Excerpts from a dataset
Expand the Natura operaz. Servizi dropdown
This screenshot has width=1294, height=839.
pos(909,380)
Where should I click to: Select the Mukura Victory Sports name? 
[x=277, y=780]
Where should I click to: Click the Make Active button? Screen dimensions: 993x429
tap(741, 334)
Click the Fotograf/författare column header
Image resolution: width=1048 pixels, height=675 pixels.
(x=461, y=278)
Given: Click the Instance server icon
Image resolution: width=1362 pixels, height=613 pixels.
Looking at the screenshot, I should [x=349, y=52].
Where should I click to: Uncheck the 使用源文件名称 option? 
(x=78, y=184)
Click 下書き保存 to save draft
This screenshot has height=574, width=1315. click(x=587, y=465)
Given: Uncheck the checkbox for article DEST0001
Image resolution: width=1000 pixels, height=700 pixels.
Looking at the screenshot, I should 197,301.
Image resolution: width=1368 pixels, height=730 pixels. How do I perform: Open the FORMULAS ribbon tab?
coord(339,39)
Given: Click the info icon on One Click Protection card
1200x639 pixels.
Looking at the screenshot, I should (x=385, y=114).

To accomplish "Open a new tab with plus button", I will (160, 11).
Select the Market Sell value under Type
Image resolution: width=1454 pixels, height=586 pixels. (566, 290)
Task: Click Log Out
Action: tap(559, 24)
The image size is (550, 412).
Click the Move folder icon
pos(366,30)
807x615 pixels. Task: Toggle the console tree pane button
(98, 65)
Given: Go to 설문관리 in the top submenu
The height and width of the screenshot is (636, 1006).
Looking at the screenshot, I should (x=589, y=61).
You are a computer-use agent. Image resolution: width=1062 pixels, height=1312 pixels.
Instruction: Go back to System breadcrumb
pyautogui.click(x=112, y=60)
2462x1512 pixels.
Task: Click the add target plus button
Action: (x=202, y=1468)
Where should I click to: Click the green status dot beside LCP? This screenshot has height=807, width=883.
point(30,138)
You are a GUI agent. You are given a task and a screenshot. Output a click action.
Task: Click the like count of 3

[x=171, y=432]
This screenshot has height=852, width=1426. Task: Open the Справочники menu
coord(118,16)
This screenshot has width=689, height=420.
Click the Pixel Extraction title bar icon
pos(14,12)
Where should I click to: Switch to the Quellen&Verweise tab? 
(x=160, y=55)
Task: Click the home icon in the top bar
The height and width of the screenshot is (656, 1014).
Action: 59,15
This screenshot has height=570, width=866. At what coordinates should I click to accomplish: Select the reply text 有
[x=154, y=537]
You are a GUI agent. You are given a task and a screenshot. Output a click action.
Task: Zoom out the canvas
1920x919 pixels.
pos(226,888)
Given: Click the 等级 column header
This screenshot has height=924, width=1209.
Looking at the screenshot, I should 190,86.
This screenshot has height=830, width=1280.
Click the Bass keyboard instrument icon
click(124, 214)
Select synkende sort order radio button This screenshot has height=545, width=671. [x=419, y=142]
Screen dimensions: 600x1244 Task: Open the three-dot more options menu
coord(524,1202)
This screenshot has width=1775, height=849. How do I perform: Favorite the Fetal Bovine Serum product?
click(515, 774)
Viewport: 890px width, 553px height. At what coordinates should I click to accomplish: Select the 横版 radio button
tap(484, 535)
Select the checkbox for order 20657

Problem to work on
Nothing but the lines from the one with "The height and width of the screenshot is (656, 1014)." through the final line of the records may appear in the answer, and each must be transcribed exactly.

Task response
The height and width of the screenshot is (656, 1014).
Action: 59,15
This screenshot has height=570, width=866. At what coordinates should I click to accomplish: Select the reply text 有
[x=154, y=537]
You are a GUI agent. You are given a task and a screenshot. Output a click action.
Task: Zoom out the canvas
1920x919 pixels.
pos(226,888)
Given: Click the 等级 column header
This screenshot has height=924, width=1209.
Looking at the screenshot, I should 190,86.
This screenshot has height=830, width=1280.
Click the Bass keyboard instrument icon
click(124, 214)
Select synkende sort order radio button This screenshot has height=545, width=671. [x=419, y=142]
Screen dimensions: 600x1244 Task: Open the three-dot more options menu
coord(524,1202)
This screenshot has width=1775, height=849. How do I perform: Favorite the Fetal Bovine Serum product?
click(515, 774)
Viewport: 890px width, 553px height. At what coordinates should I click to accomplish: Select the 横版 radio button
tap(484, 535)
Select the checkbox for order 20657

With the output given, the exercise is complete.